Abstract
Melanoma metastases can be categorized by gene expression for the presence of a T-cell–inflamed tumor microenvironment, which correlates with clinical efficacy of immunotherapies. T cells frequently recognize mutational antigens corresponding to nonsynonymous somatic mutations (NSSMs), and in some cases shared differentiation or cancer–testis antigens. Therapies are being pursued to trigger immune infiltration into non–T-cell–inflamed tumors in the hope of rendering them immunotherapy responsive. However, whether those tumors express antigens capable of T-cell recognition has not been explored.
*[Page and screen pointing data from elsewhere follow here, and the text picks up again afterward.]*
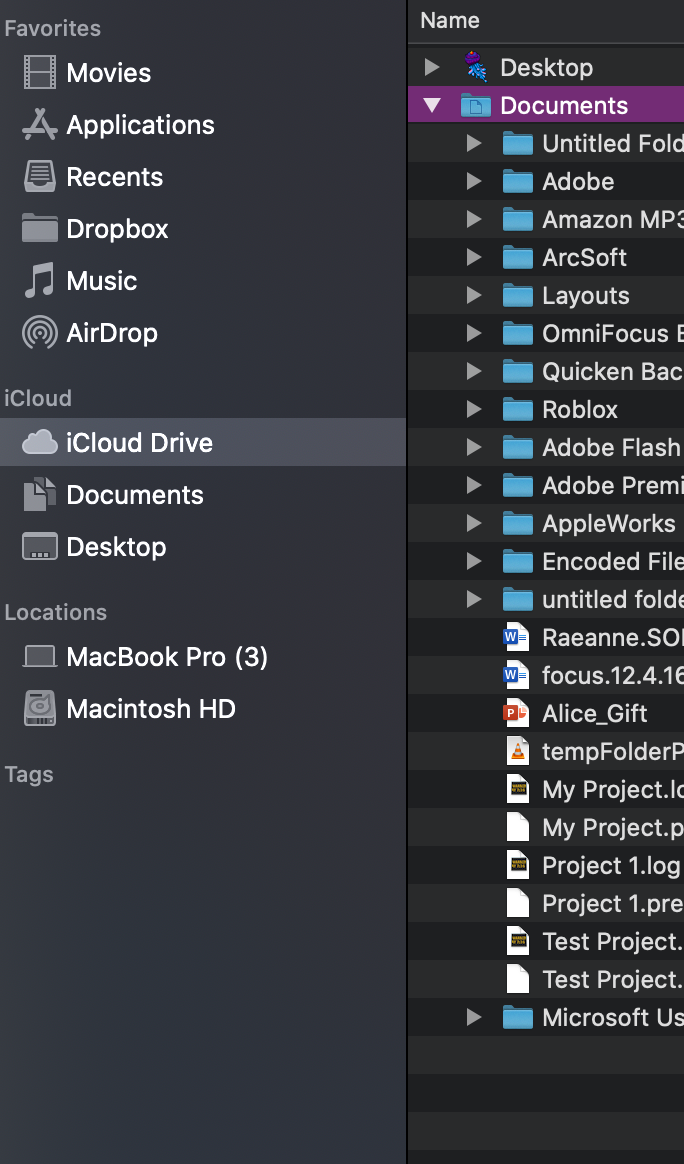
Task: Open the Applications sidebar item
Action: [x=139, y=125]
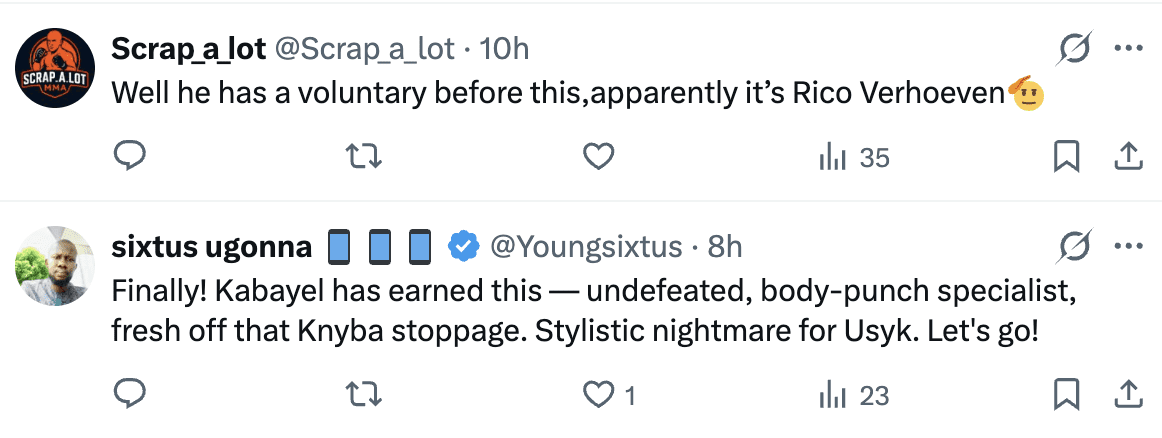Bookmark Scrap_a_lot's tweet
The image size is (1162, 438).
(1067, 157)
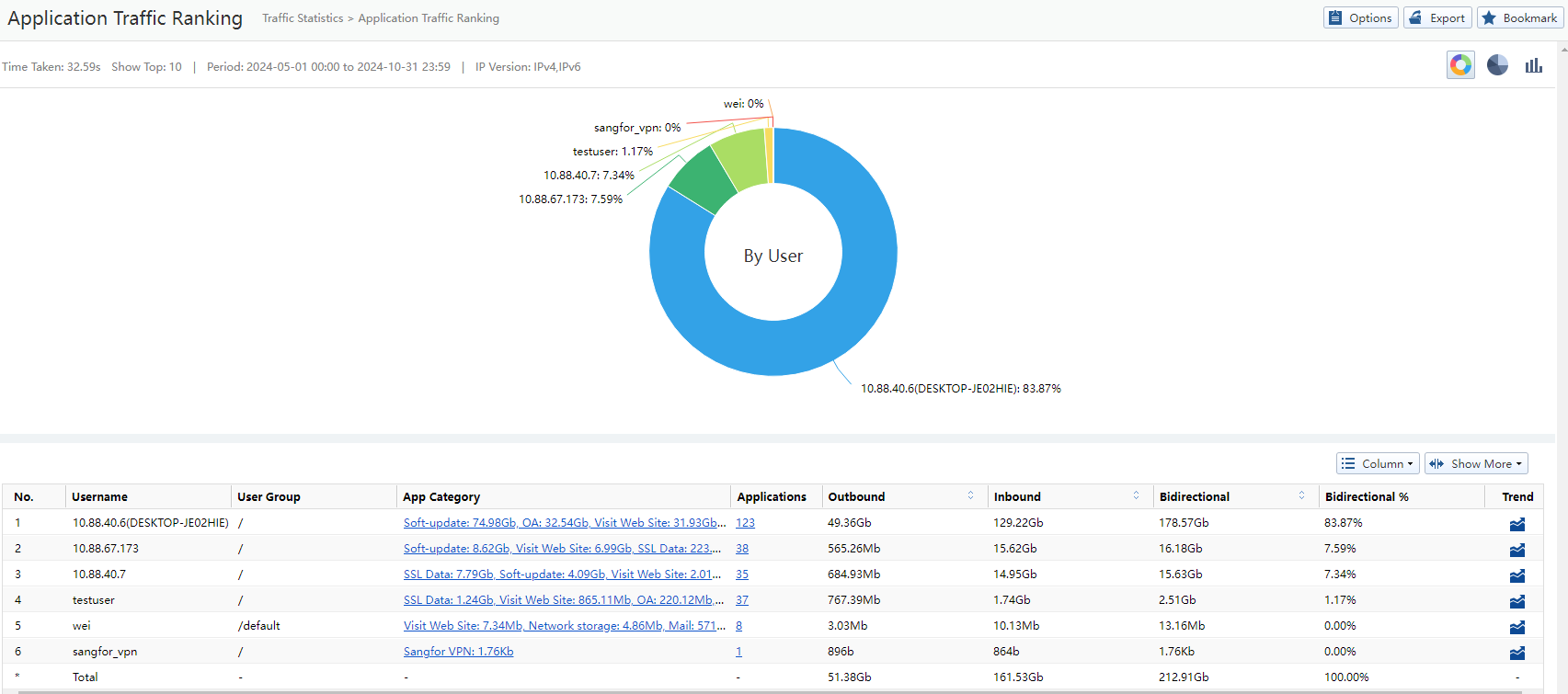Screen dimensions: 1568x694
Task: Sort table by Inbound column
Action: click(x=1136, y=496)
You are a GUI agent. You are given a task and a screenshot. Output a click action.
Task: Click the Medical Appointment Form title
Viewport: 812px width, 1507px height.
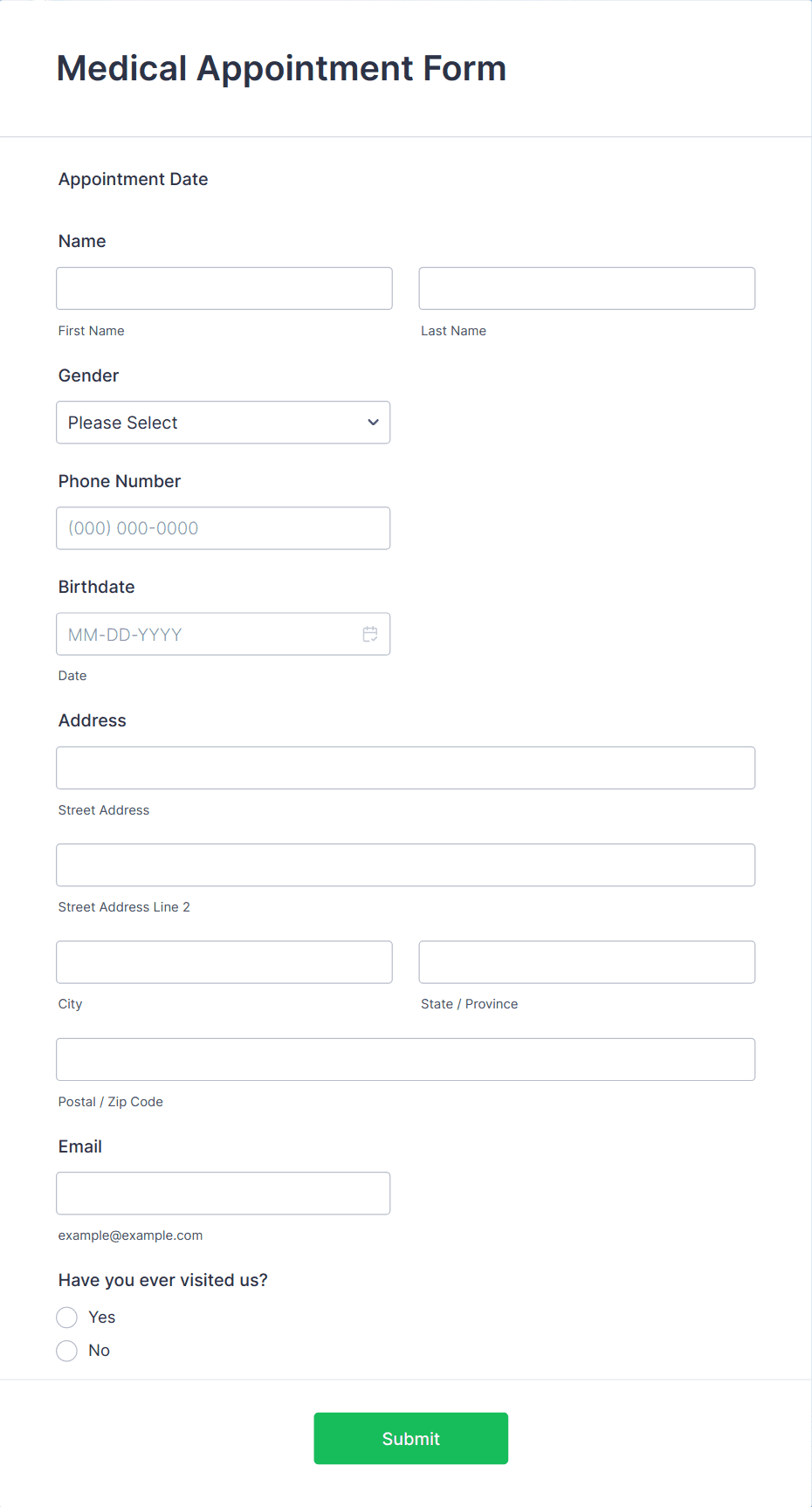point(281,68)
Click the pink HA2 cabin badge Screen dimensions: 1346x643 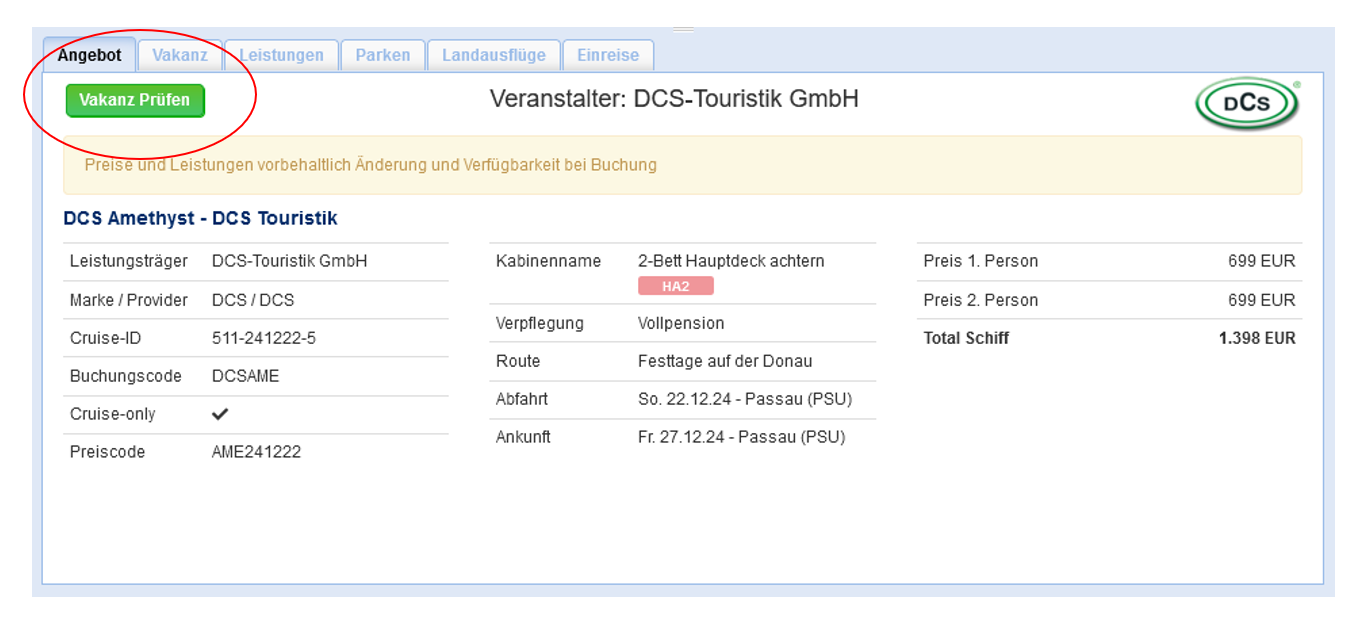point(675,286)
To address this question, 266 melanomas from The Cancer Genome Atlas (TCGA) were categorized by the presence or absence of a T-cell–inflamed gene signature. These two subsets were interrogated for cancer–testis, differentiation, and somatic mutational antigens. No statistically significant differences were observed, including density of NSSMs. Focusing on hypothetical HLA-A2+binding scores, 707 peptides were synthesized, corresponding to all identified candidate neoepitopes. No differences were observed in measured HLA-A2 binding between inflamed and noninflamed cohorts. Twenty peptides were randomly selected from each cohort to evaluate priming and recognition by human CD8+T cells in vitro with 25% of peptides confirmed to be immunogenic in both. A similar gene expression profile applied to all solid tumors of TCGA revealed no association between T-cell signature and NSSMs. Our results indicate that lack of spontaneous immune infiltration in solid tumors is unlikely due to lack of antigens. Strategies that improve T-cell infiltration into tumors may therefore be able to facilitate clinical response to immunotherapy once antigens become recognized.
Funder
HHS | National Institutes of Health
HHS | NIH | National Cancer Institute
Publisher
Proceedings of the National Academy of Sciences
Cited by
320 articles.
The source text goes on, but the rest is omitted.